The copy you give must match the lines from the top of the data through the line containing "You are a GUI" exactly, and it must hold no pictures.

━━ Data section

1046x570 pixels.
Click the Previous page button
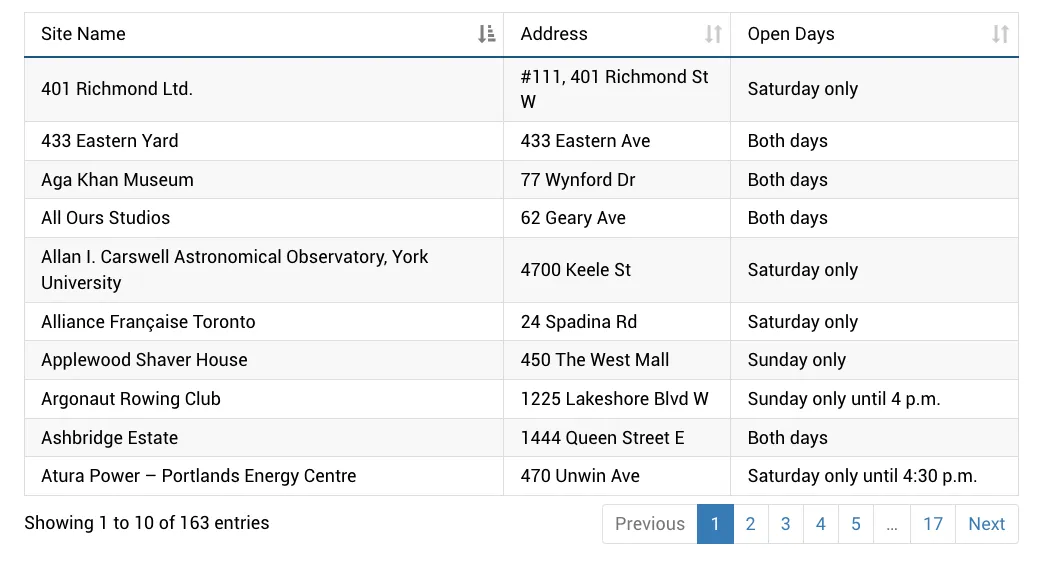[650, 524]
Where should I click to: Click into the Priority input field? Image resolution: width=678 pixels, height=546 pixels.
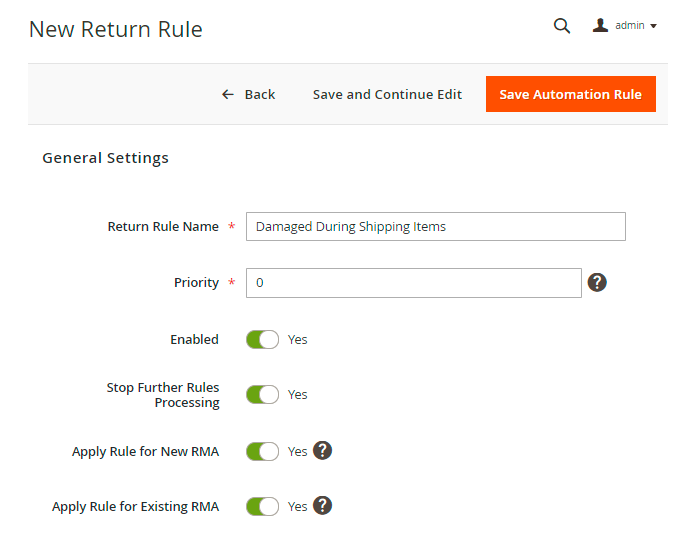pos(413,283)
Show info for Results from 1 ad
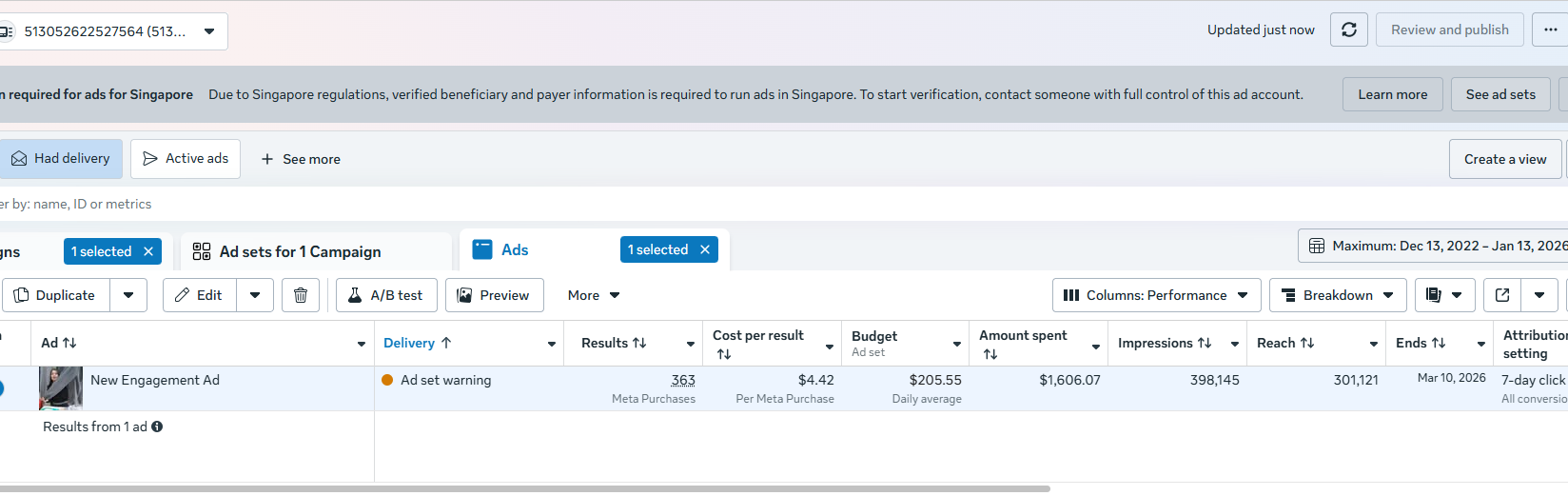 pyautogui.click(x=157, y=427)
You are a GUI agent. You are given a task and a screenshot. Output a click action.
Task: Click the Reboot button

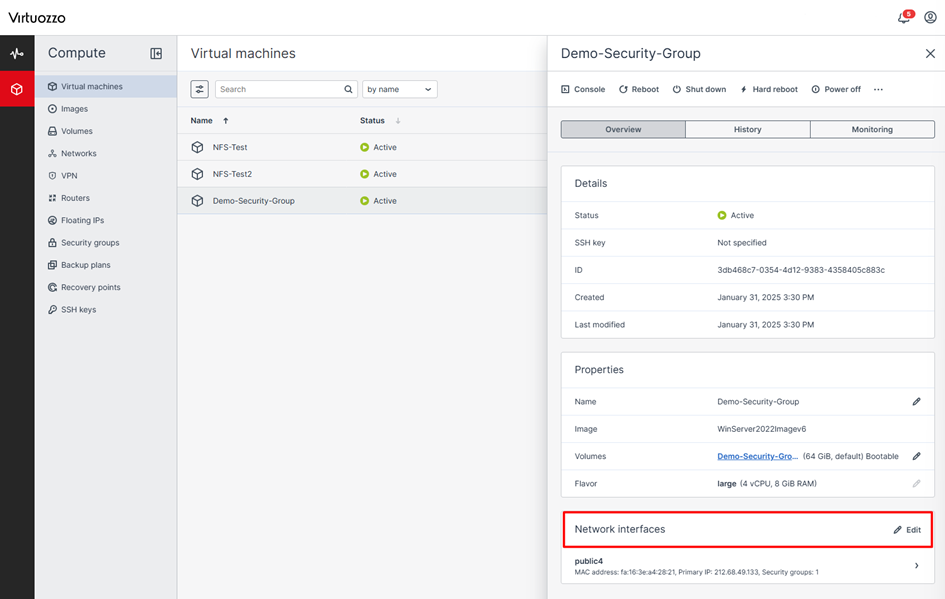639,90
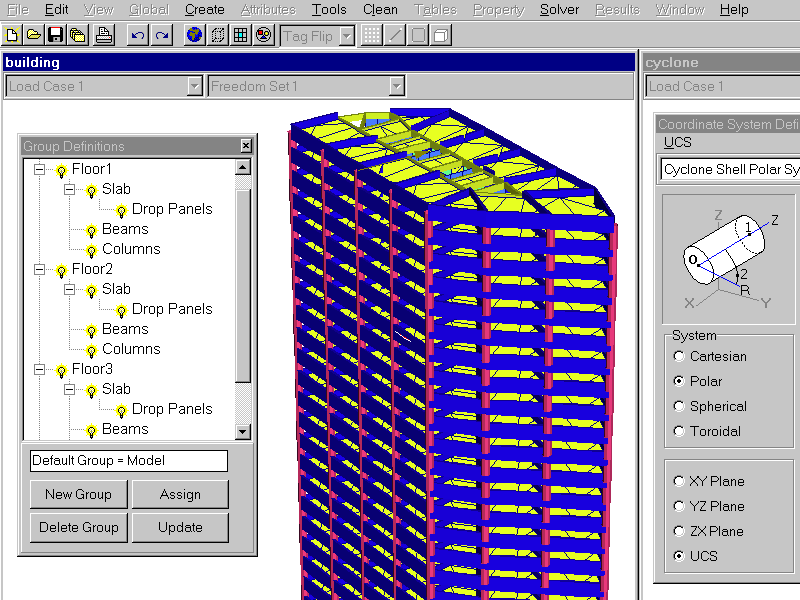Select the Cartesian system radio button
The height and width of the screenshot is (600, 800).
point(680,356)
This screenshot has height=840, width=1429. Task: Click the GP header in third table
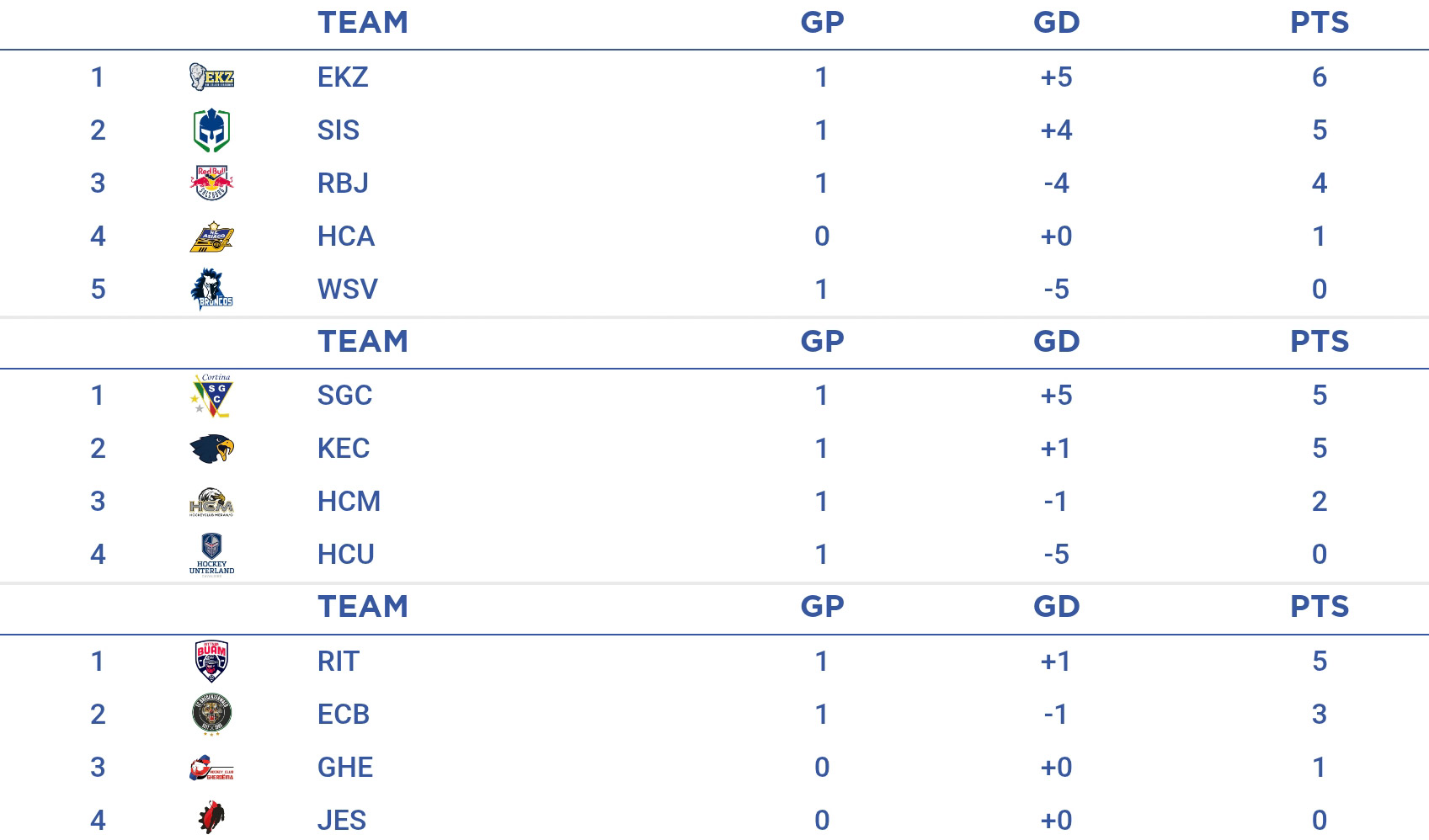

━━━━

• [Exercise solution]
1046x570 pixels.
Click the Previous page button
[650, 524]
Where should I click to: Click into the Priority input field? Image resolution: width=678 pixels, height=546 pixels.
pos(413,283)
Show info for Results from 1 ad
 pyautogui.click(x=157, y=427)
You are a GUI agent. You are given a task and a screenshot. Output a click action.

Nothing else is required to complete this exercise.